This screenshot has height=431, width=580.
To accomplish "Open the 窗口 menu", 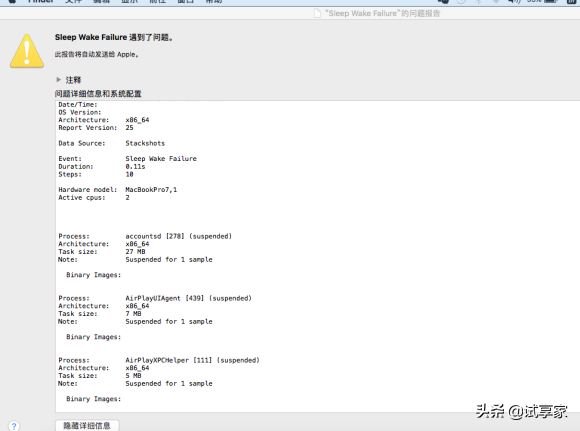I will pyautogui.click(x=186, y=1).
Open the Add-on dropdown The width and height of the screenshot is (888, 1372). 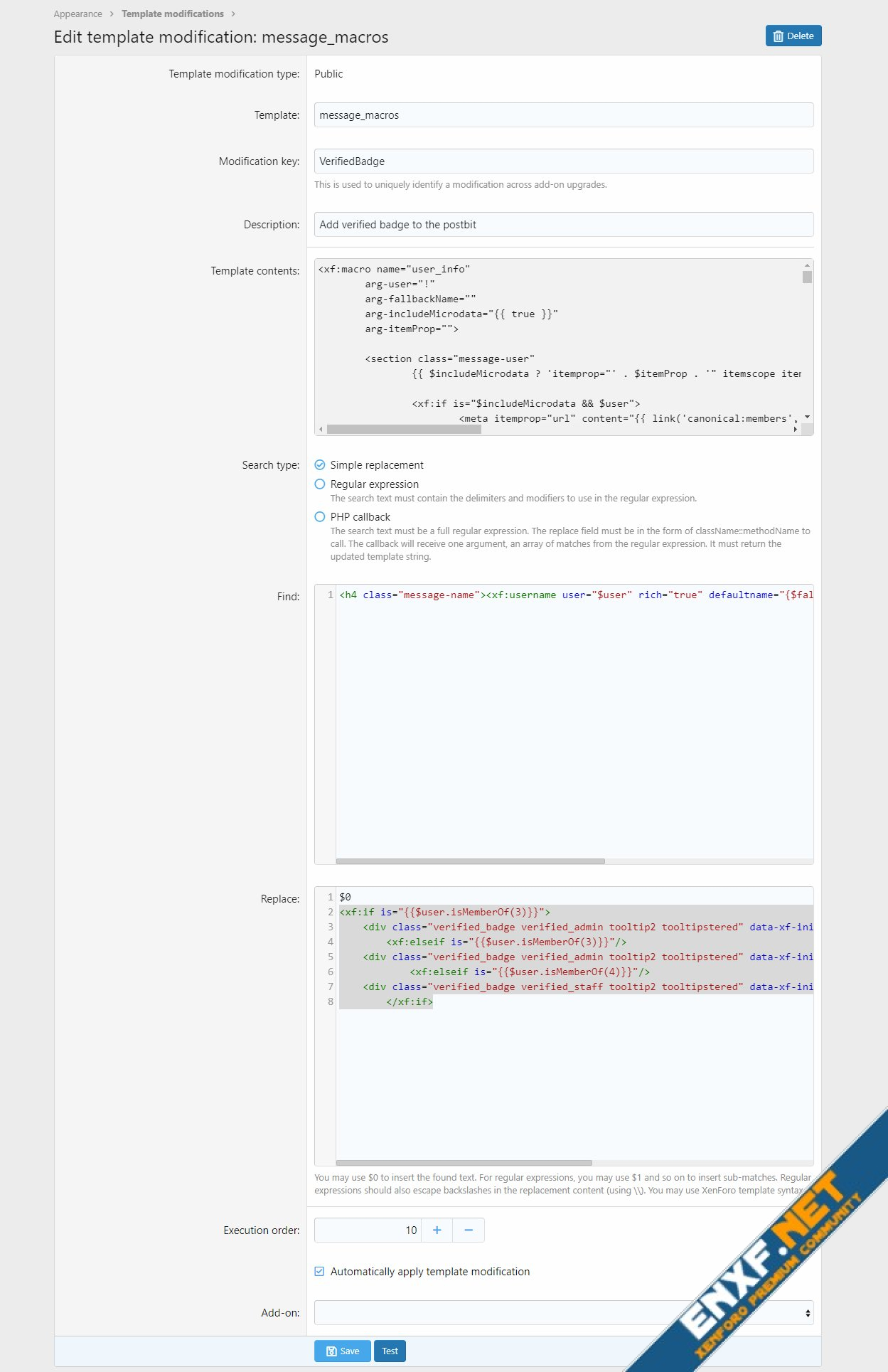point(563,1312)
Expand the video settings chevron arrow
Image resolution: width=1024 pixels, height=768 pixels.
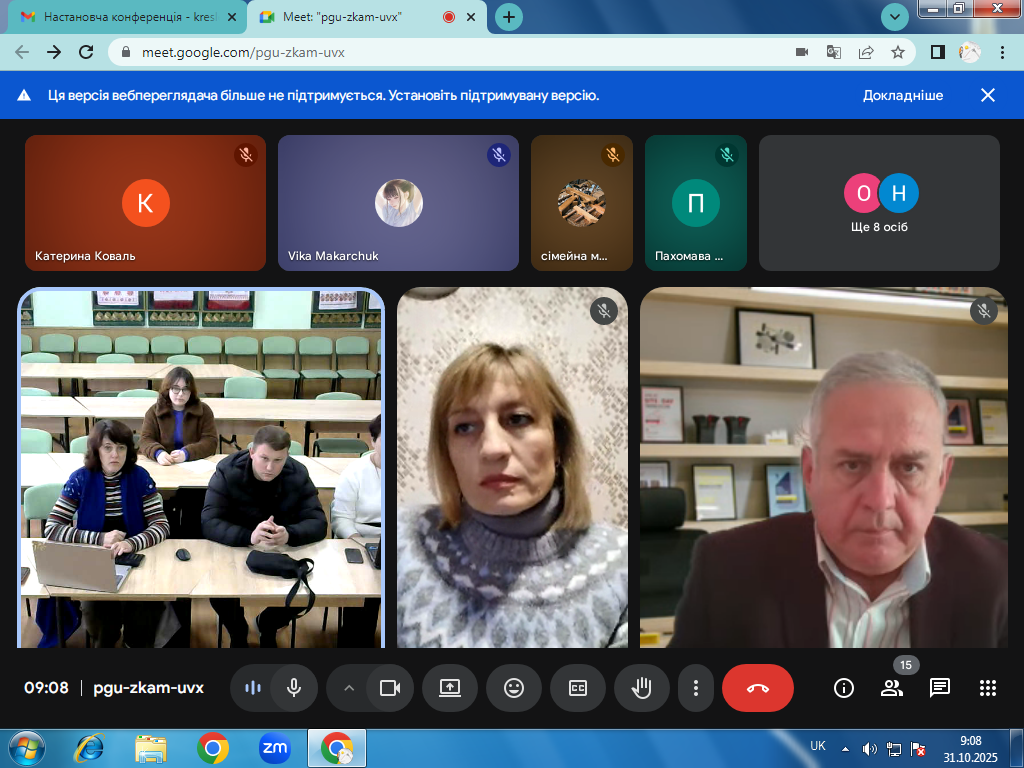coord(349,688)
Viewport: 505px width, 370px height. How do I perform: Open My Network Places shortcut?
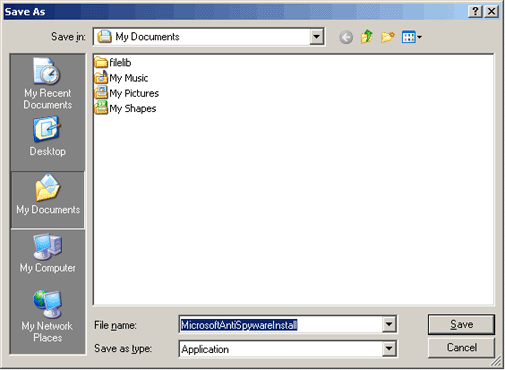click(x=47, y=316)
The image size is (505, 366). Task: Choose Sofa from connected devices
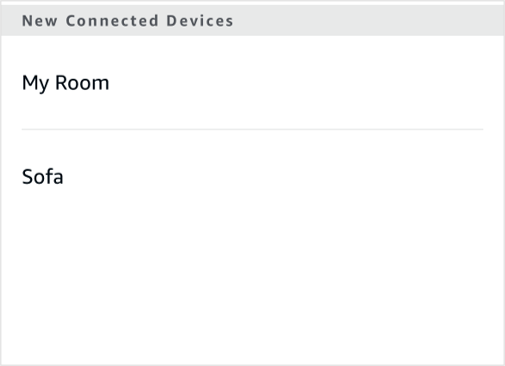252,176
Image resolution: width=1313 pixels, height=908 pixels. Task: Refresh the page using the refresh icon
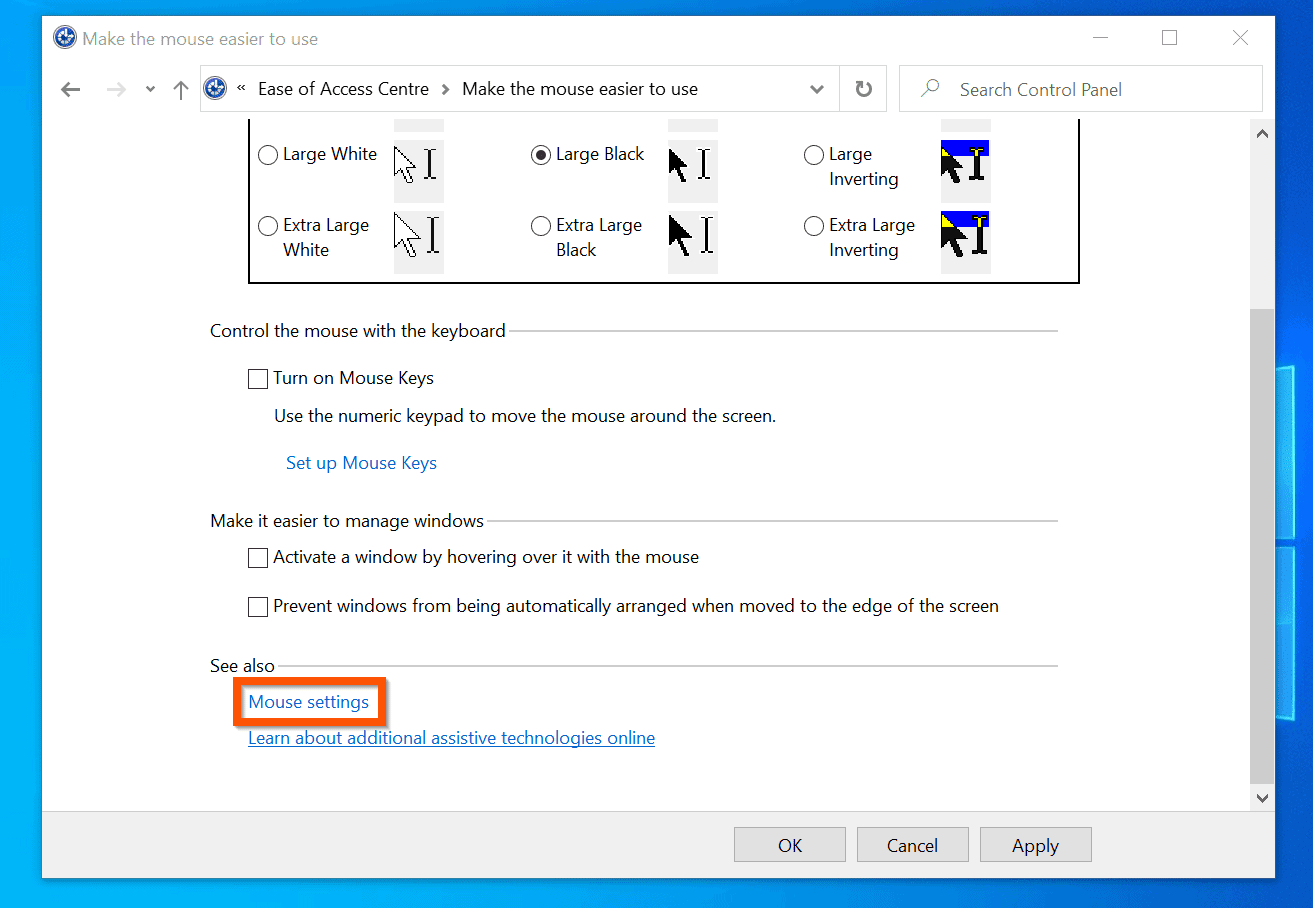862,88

**What is expected:** Every line from the one containing "The image size" through the last line of the data, both included, is to be repeated exactly; the pictures are to be left out.

**Problem solution:**
The image size is (505, 366). Task: Choose Sofa from connected devices
252,176
Image resolution: width=1313 pixels, height=908 pixels. Task: Refresh the page using the refresh icon
862,88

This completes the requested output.